Note that Update is faster in the actual build, but still massively slower than Demo02 with randomized access. Depending on the frame, either demo04 or demo05 could be faster. I believe this is contention based on the increased number of jobs vs. the smaller data size. With some experimentation, you could likely get another significant speedup here, but hey, 207 times faster is not bad, and in most Unity games which barely use the other cores, this can all run while other stuff is happening reducing the cost to near 0.
Summary
So hopefully this shows a practical example of how you can make something over 100x faster by organizing and reducing its data size, while using burst and jobs. Usually when I come in contact with a new code base, I can find a few heavy systems that are centralized enough to easily convert into burst/jobs and greatly help the frame rate.
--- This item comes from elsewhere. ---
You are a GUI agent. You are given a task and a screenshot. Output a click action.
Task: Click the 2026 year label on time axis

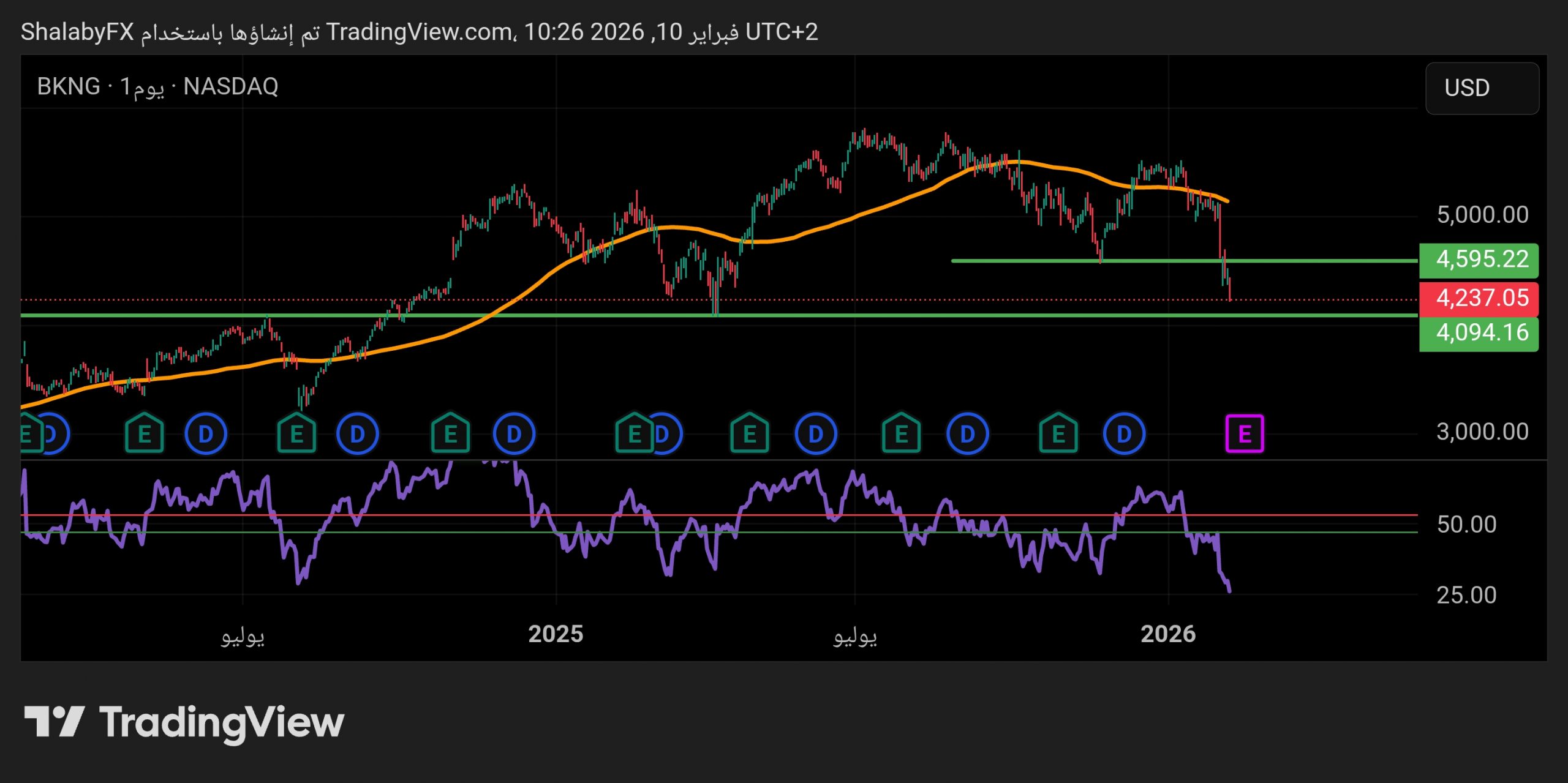point(1167,634)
However, code like used in this example is usually “death by 1000 paper cuts” across an inefficient code base. Where instead of 200,000 monsters running one system, you have hundreds of small systems all with the same issues and data which is heavily tangled together and scattered over the scene. Worse, as this problem is broken into multiple components and larger data sizes, it actually gets much worse. Organizing this data in a top down system like I’ve done here may present certain challenges across gameplay code, which is what the new Entity Component system in Unity hopes to address.
ECS
Essentially, an entity in ECS is just an id which can be used to lookup a bunch of data about an object, and a component is just a small collection of data. With it, you can easily write a query that gathers “All Regen components” from entities scattered across the world, then write a System which processes that data in parallel using jobs/burst. It will automatically gather that data into nice arrays for processing, and let you filter it in complex ways like you might with a database query (All entities with these components, but not this component, etc).
Entity System
- A database for looking up data from your scene’s entities, and gathering it into linear arrays for processing
Job System
- A system for processing arrays of data across multiple CPU cores
Burst Compiler
- A compiler that takes advantage of the restrictions places by the Job system to compile much faster code
The entity system is still under a lot of redesigns, but Jobs and Burst are usable now, and can be very useful without Entities.